The Nonviolence Handbook
The Nonviolence Handbook
The Nonviolence Handbook: A Guide for Practical Action
By Michael N. Nagler
This practical handbook is a brief guide to the core principles and strategies at the heart of nonviolent resistance. Michael Nagler distills the guiding principles of nonviolence into a straightforward, practical, and short handbook that will help anyone in a nonviolent movement work more safely and effectively towards achieving social change.
“Nonviolence is not the recourse of the weak but actually calls for an uncommon kind of strength; it is not a refraining from something but the engaging of a positive force,” renowned peace activist Michael Nagler writes.
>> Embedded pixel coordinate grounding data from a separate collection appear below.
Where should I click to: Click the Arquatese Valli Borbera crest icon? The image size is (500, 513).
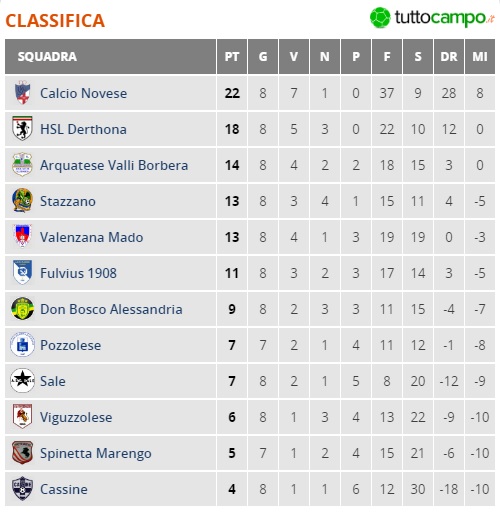click(x=22, y=165)
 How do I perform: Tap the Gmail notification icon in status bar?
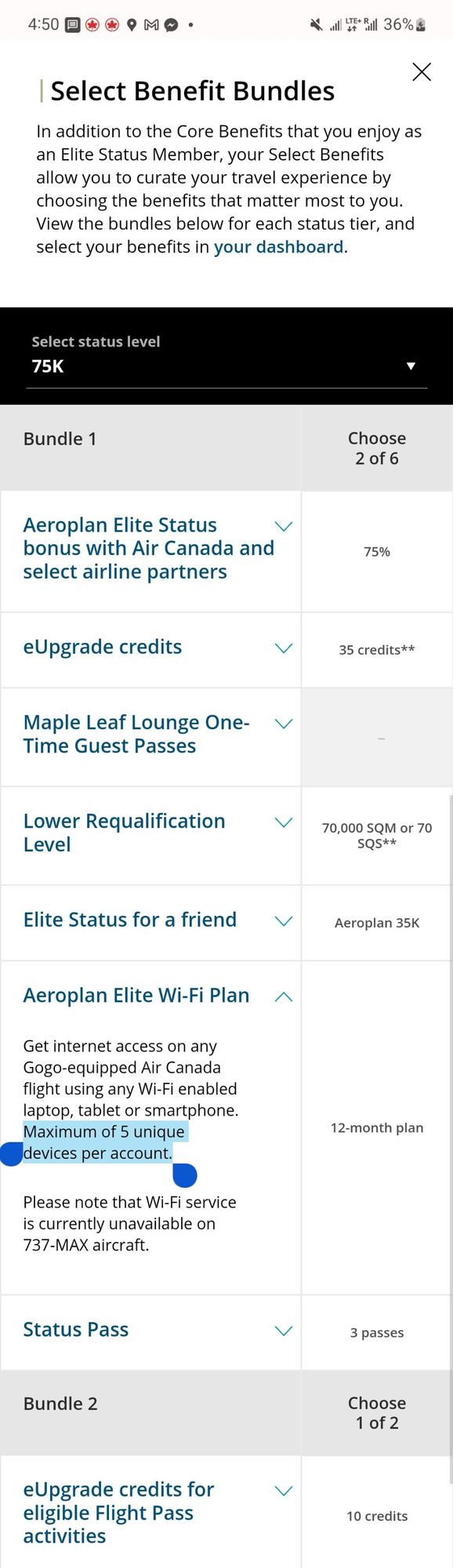coord(151,25)
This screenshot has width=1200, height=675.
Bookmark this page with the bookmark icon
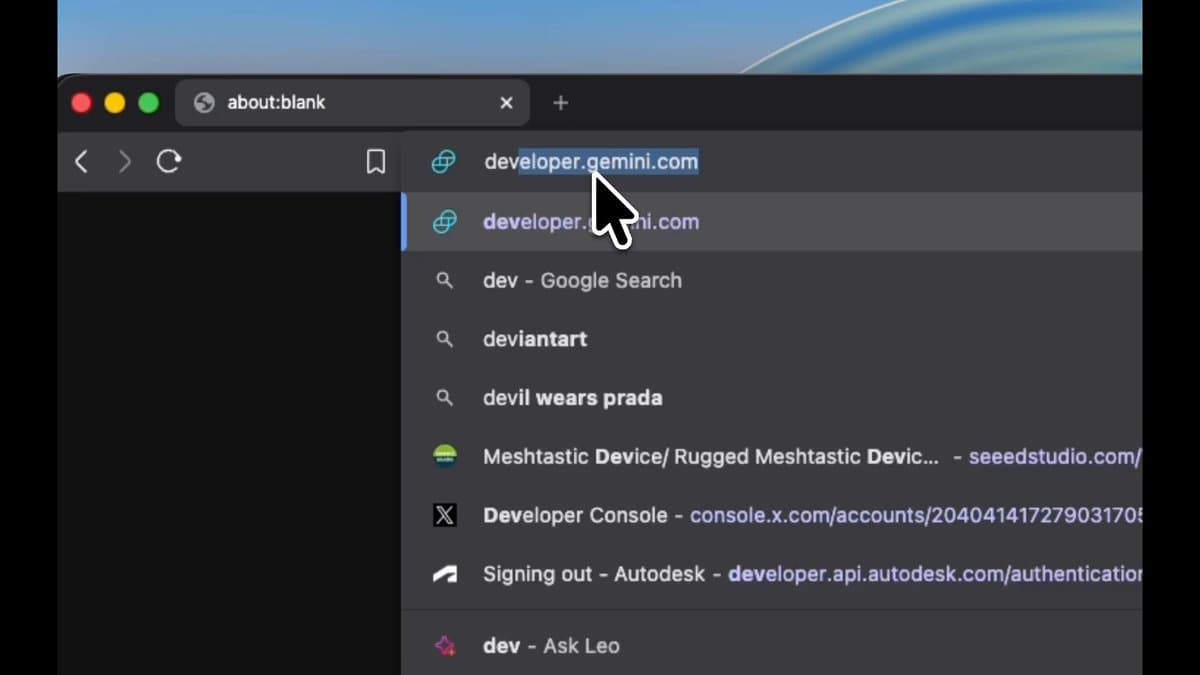coord(375,162)
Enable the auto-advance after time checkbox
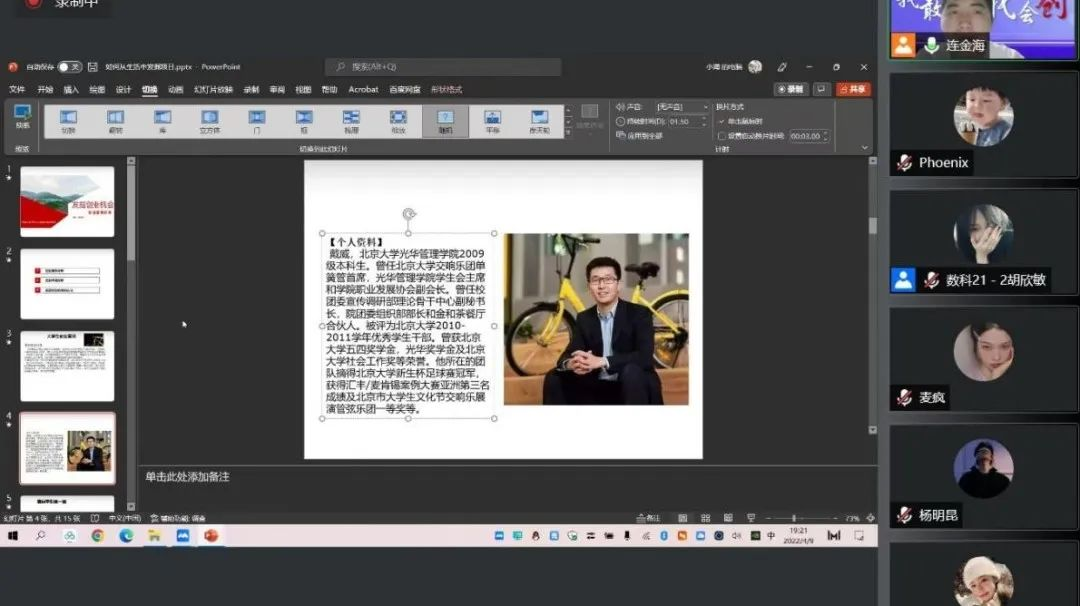 pos(722,136)
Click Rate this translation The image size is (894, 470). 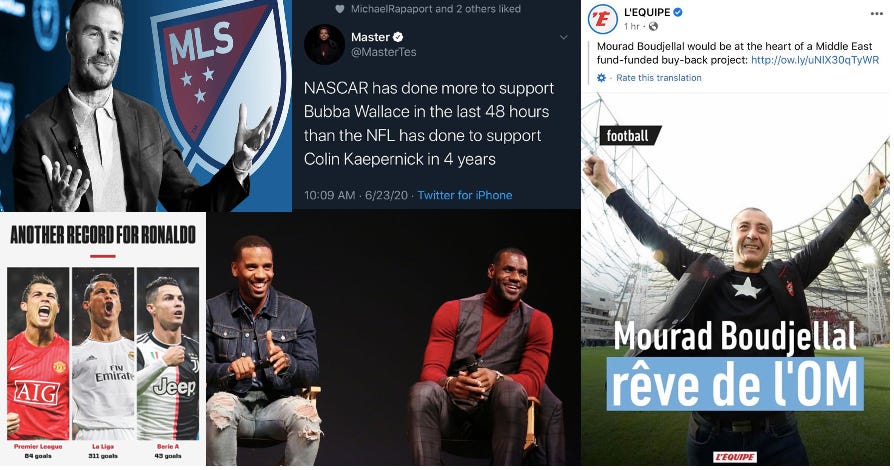pyautogui.click(x=658, y=78)
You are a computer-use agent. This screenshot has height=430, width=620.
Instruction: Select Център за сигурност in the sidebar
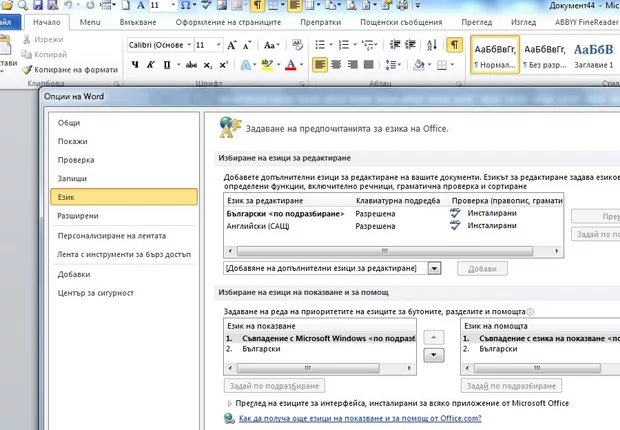tap(96, 292)
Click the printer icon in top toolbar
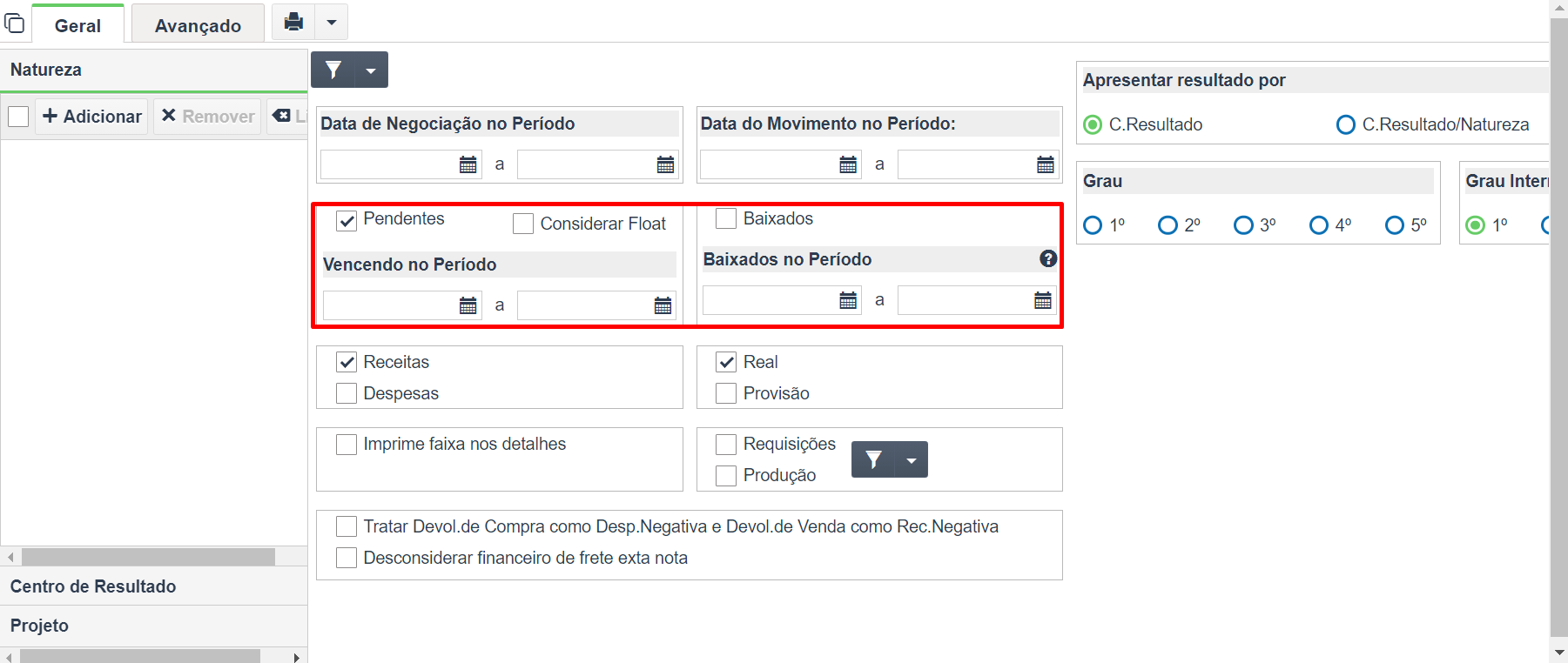The height and width of the screenshot is (663, 1568). coord(293,22)
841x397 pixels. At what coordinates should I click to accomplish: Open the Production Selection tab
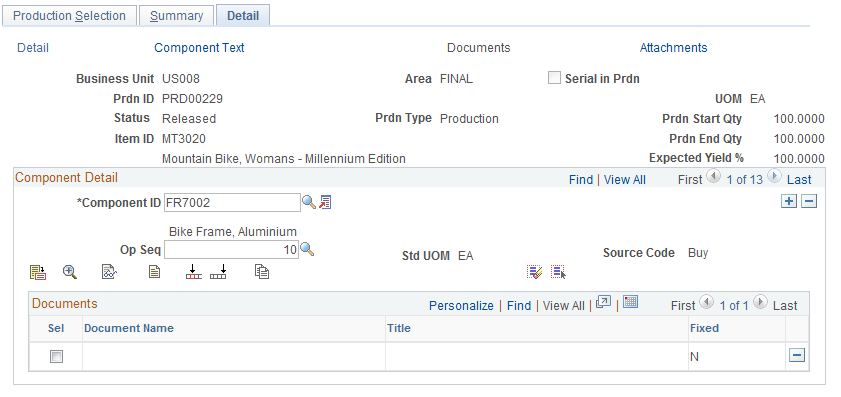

Here he offers a step-by-step guide to creatively using nonviolence to confront any problem and to build change movements capable of restructuring the very bedrock of society.
Nagler identifies some specific tactical mistakes made by unsuccessful nonviolent actions such as the Tiananmen Square demonstrations and the Occupy protests and includes stories of successful nonviolent resistance from around the world, including an example from Nazi Germany. And he shows that nonviolence is more than a tactic―it is a way of living that will enrich every area of our lives.
Article on Waging Nonviolence by Pace e Bene’s Ken Butigan.
Berrett-Koehler Publishers, March 2014.
84 Pages
About Michael Nagler
Founder and president of the Metta Center for Nonviolence. He cofounded the Peace and Conflict Studies Program at UC Berkeley, where he is professor emeritus of classics and comparative literature.